Reputation: 341
I have a question that is similar in spirit to this previously asked question. Nonetheless, I can't seem to figure out a suitable solution.
Input: I have CSV data that looks like
id,prescriber_last_name,prescriber_first_name,drug_name,drug_cost
1000000001,Smith,James,AMBIEN,100
1000000002,Garcia,Maria,AMBIEN,200
1000000003,Johnson,James,CHLORPROMAZINE,1000
1000000004,Rodriguez,Maria,CHLORPROMAZINE,2000
1000000005,Smith,David,BENZTROPINE MESYLATE,1500
Output: from this I simply need to output each drug, the total cost which is summed over all prescriptions and I need to get a count of the unique number of prescribers.
drug_name,num_prescriber,total_cost
AMBIEN,2,300.0
CHLORPROMAZINE,2,3000.0
BENZTROPINE MESYLATE,1,1500.0
I was able to accomplish this pretty easily with Python.

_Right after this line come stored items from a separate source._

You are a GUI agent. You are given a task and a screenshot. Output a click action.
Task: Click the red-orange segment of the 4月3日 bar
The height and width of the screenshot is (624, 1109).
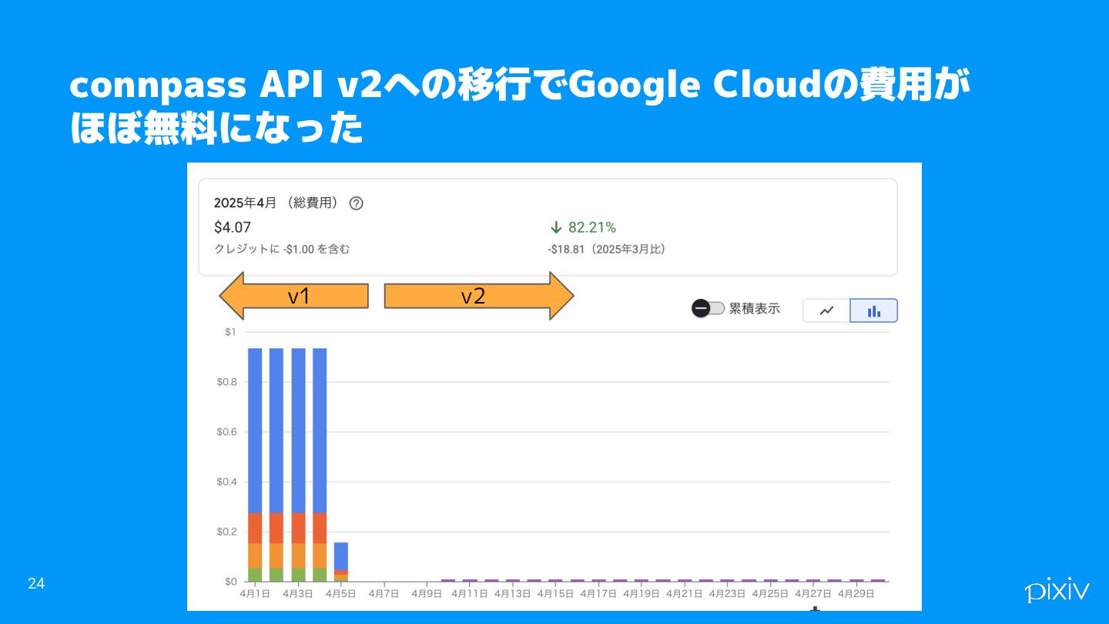click(298, 528)
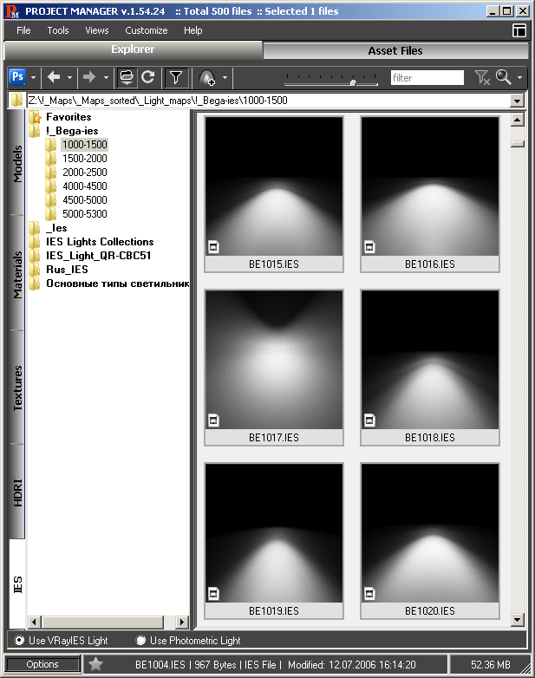Select the 2000-2500 folder in tree
Screen dimensions: 535x678
click(x=85, y=173)
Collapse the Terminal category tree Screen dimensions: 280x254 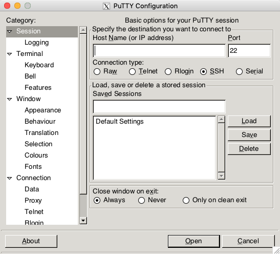click(x=10, y=54)
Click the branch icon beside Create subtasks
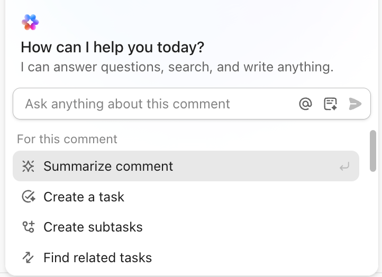 click(28, 227)
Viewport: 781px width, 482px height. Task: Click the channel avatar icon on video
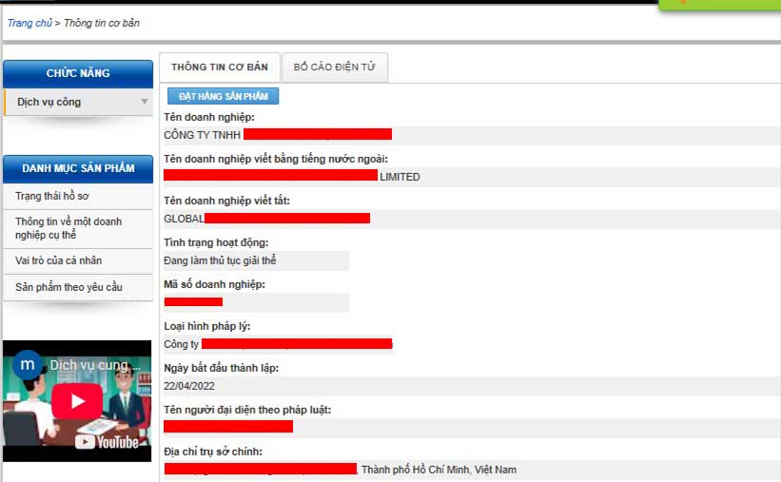[x=28, y=364]
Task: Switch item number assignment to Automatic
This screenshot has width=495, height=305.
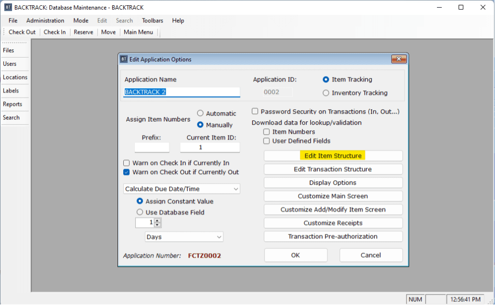Action: 201,113
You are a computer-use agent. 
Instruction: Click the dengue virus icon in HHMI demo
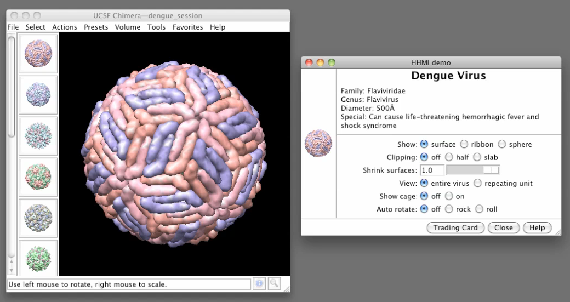(318, 143)
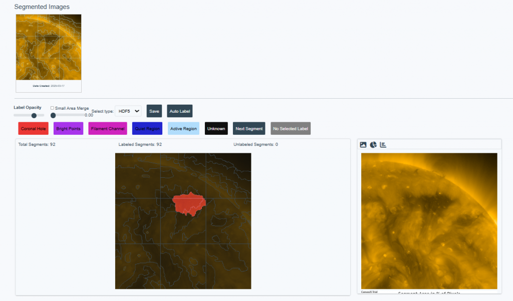513x301 pixels.
Task: Run Auto Label on segments
Action: point(179,111)
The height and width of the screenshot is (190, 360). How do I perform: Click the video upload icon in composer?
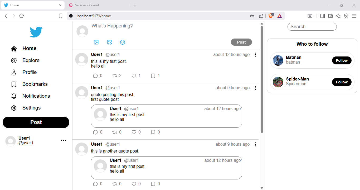tap(109, 42)
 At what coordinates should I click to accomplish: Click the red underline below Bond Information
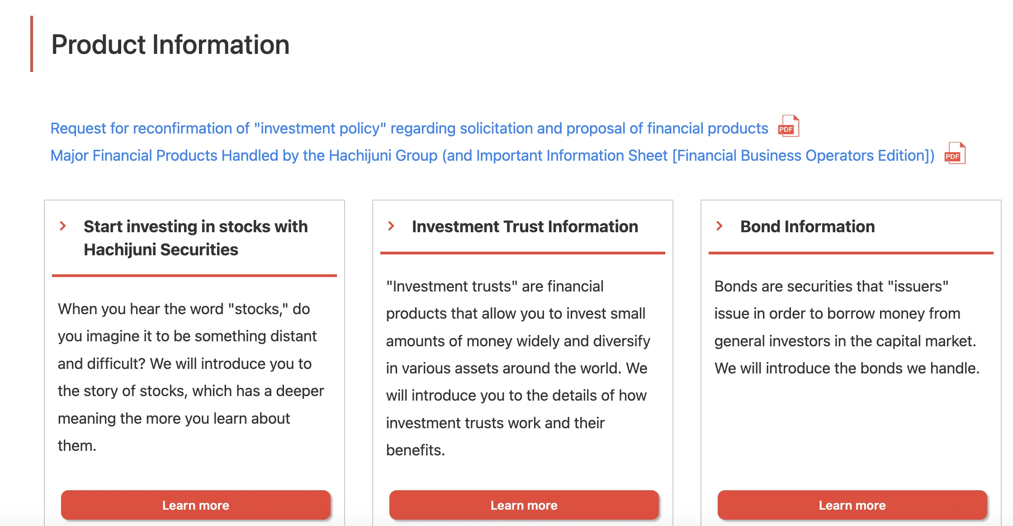tap(851, 253)
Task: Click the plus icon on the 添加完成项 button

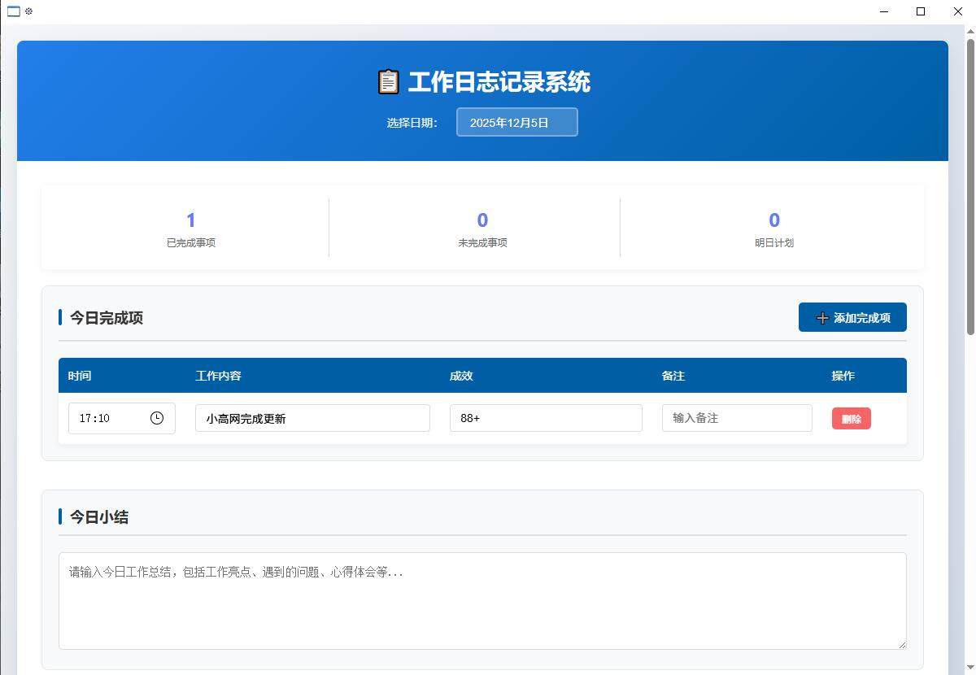Action: [x=822, y=318]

However, when I try to run my code with a much larger (1gb) input, my code does not terminate in a reasonable amount of time.
import sys, csv
def duplicate_id(id, id_list):
if id in id_list:
return True
else:
return False
def write_file(d, output):
path = output
# path = './output/top_cost_drug.txt'
with open(path, 'w', newline='') as csvfile:
fieldnames = ['drug_name', 'num_prescriber', 'total_cost']
writer = csv.DictWriter(csvfile, fieldnames=fieldnames)
writer.writeheader()
for key, value in d.items():
print(key, value)
writer.writerow({'drug_name': key, 'num_prescriber': len(value[0]), 'total_cost': sum(value[1])})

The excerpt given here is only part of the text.